4:33 PM MDT | June 30, 2014 | —Rebecca Coons

Dow: In a market as complex as electronic materials, innovation and customer intimacy are mandatory.

The outlook for electronic chemicals is improving following several years of tepid demand growth, say suppliers to the semiconductor sector. New chemistries and close collaboration are required to help chip makers meet the daunting technical challenge of meeting Moore’s Law through new chip architectures.

Suppliers of electronic chemicals hope the market will rebound in 2014 after wafer start growth was “far more modest” in 2013 than predicted. Consumer demand for smaller, faster, and more energy-efficient devices remains a key driver of growth, and electronic materials are increasingly important to meet the technological challenges of smaller geometries at advanced nodes.

“Driving forces in the consumer electronics market are demand for mobile devices, such as smartphones and tablets, and telecom infrastructure to support the devices,” says Dave Miller, president/electronics and communications at DuPont. “From a technology perspective, there is huge demand for materials that deliver high-speed and high-frequency capabilities; better thermal properties; and smaller, lighter, more flexible form factors.”

Mitchell: Mobility drives industry growth.

The global semiconductor materials market decreased 3% year-on-year (YOY), to $43.5 billion, in 2013—the second year of market contraction—says semiconductor trade association Semi. Total wafer fabrication materials and packaging materials were $22.8 billion and $20.7 billion, respectively. Comparable revenues for these segments in 2012 were $23.4 billion for wafer fabrication materials and $21.4 billion for packaging materials. Semi says “substantial declines” in silicon revenue, advanced substrates, and bonding wire contributed to the YOY decrease in the total semiconductor materials market. Worldwide silicon wafer revenues declined by 13% YOY, to $7.5 billion.

“We didn’t see a tremendous amount of wafer growth [in 2013],” says Chris Kramer, senior v.p. and general manager of Entegris Electronic Materials (Billerica, MA). “It was much smaller and somewhat fragmented as compared to previous years. It was a modest year, from an industry perspective.”

Market data and industry sentiment indicate 2014 will be better for electronic chemicals, however. According to the Semiconductor Industry Association (SIA; Washington), global semiconductor sales reached $26.3 billion in April, an 11.5% increase YOY. SIA expects global sales to reach $325.4 billion in 2014, up 6.5% YOY.

● Given material:
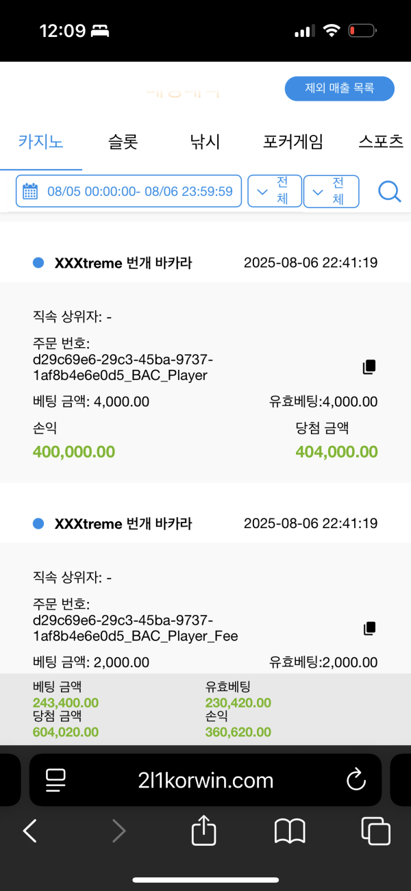Switch to the 낚시 tab
This screenshot has width=411, height=891.
205,142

● Task statement: Reproduce the passage of the electronic chemicals article between "Suppliers of electronic" and "at advanced nodes.", inclusive.

● Exercise solution:
Suppliers of electronic chemicals hope the market will rebound in 2014 after wafer start growth was “far more modest” in 2013 than predicted. Consumer demand for smaller, faster, and more energy-efficient devices remains a key driver of growth, and electronic materials are increasingly important to meet the technological challenges of smaller geometries at advanced nodes.